* EXERCISE DETAILS *
From the line that contains "Close the Statistics dialog with Close button" to the end of the entries, write out every line exactly, including both ends, and nothing more.
(RECORDED INFORMATION begins)
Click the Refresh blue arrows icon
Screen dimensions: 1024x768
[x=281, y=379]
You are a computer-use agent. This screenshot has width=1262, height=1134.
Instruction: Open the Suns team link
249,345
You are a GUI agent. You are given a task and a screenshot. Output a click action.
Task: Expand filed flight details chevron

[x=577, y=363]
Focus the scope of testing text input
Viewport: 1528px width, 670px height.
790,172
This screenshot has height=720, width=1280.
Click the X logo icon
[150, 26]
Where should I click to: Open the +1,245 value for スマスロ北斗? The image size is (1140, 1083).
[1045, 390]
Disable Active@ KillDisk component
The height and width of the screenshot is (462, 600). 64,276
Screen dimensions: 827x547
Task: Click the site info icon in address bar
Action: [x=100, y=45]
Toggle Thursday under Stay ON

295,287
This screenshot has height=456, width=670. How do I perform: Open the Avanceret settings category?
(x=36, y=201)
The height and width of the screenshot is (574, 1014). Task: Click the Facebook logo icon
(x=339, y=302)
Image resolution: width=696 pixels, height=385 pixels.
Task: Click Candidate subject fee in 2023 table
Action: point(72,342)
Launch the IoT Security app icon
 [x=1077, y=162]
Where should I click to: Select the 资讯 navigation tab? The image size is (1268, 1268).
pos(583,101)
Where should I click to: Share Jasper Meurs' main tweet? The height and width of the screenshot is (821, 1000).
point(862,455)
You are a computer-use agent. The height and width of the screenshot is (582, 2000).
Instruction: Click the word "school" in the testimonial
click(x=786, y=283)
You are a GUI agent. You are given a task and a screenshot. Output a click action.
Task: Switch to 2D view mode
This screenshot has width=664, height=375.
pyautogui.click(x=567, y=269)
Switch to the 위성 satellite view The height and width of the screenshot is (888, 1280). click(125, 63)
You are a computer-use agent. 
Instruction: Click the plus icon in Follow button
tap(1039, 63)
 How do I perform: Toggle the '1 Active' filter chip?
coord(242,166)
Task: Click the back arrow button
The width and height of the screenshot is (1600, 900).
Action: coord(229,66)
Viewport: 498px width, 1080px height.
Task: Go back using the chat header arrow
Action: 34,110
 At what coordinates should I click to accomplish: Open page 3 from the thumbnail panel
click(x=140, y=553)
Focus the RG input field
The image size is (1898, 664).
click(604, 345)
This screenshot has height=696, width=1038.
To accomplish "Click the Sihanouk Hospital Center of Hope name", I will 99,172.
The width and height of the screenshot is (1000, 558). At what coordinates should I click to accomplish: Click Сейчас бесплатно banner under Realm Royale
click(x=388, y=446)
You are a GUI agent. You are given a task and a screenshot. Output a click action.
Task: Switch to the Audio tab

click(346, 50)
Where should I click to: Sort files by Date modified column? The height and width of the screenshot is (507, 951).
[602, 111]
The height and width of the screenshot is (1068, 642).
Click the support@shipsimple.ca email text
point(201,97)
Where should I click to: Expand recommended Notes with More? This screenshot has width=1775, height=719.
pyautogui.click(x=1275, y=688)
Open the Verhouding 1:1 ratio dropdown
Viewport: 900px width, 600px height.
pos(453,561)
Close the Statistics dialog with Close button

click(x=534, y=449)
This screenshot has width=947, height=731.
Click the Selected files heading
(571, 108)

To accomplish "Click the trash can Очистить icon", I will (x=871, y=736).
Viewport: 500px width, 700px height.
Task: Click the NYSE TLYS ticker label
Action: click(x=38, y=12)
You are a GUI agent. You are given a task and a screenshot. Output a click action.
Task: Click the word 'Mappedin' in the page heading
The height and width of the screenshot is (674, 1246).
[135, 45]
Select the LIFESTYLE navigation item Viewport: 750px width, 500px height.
(RECORDED INFORMATION ends)
* ANSWER SECTION *
Close the Statistics dialog with Close button

click(x=534, y=449)
This screenshot has width=947, height=731.
Click the Selected files heading
(571, 108)

To accomplish "Click the trash can Очистить icon", I will (x=871, y=736).
Viewport: 500px width, 700px height.
Task: Click the NYSE TLYS ticker label
Action: click(x=38, y=12)
You are a GUI agent. You are given a task and a screenshot. Output a click action.
Task: Click the word 'Mappedin' in the page heading
The height and width of the screenshot is (674, 1246).
[135, 45]
Select the LIFESTYLE navigation item Viewport: 750px width, 500px height.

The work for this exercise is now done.